The problem is that by ‘burying your head in the sand’ and not taking action, you risk either allowing your financial situation to deteriorate to the point where creditor enforcement action (CCJs, charging orders and your creditors petitioning for your bankruptcy) becomes inevitable, or where you experience a serious decline in your standard of living as you prioritise unsecured debt repayments over priority debt arrears and essential living costs.
Neither of these outcomes is desirable or necessary, so what stops people from taking the advice they’ve been given?
Our research revealed that the main reasons were:
- People were scared of committing to a legal process (like an IVA) that sounded intimidating
- They had received conflicting advice from different advisers and decided to take what they believed was the easier option. For example, if someone had been advised that an IVA or bankruptcy was the appropriate solution for their circumstances by one adviser and then another adviser recommended a Debt Management Plan, the Debt Management Plan would often win out, because the fact that it isn’t legally binding is seen as a benefit to many, even though it would often mean paying back the debt back over twenty years or more, rather than one to five years.
- Others simply didn’t feel comfortable with the advisor.
How can you be sure that you can trust the advice you’ve been given?
There are a number of websites that will attempt to deceive you into thinking they’re official by using words like ‘national’ and ‘government’ when there’s nothing official about them at all.
Fortunately, there are a number of rules of thumb that you can use to make sure that your advisor is reputable.
- Has the advisor clearly set out the drawbacks of the proposed solution as well as the benefits?
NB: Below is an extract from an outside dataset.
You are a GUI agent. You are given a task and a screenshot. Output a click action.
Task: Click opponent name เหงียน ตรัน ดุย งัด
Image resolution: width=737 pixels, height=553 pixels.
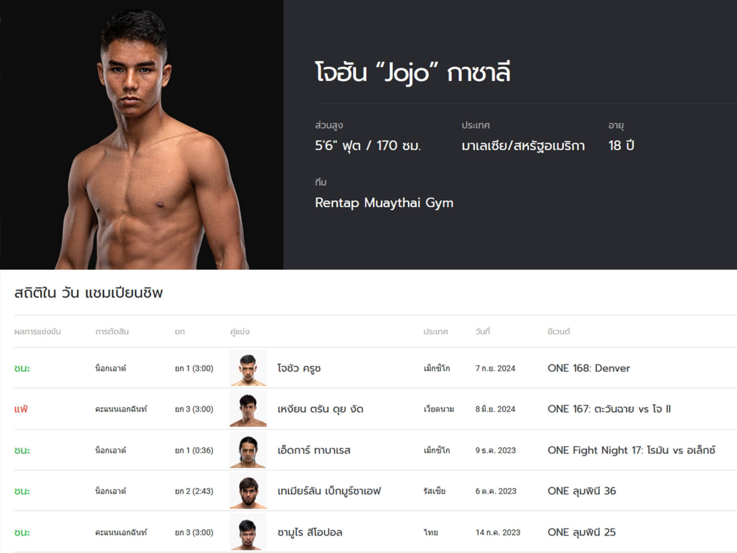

- Are they licensed to give financial advice by a body such as Office of Fair Trading or Financial Services Authority?
- Can you find a registered business or office address on the website where the advisor can be traced?
- Do they have a formal complaints procedure?
As long as you can answer ‘yes’ to all of these questions then you can be sure you’re in capable hands. Remember, whatever you decide to do, do something. The longer you leave it, the worse your situation will become.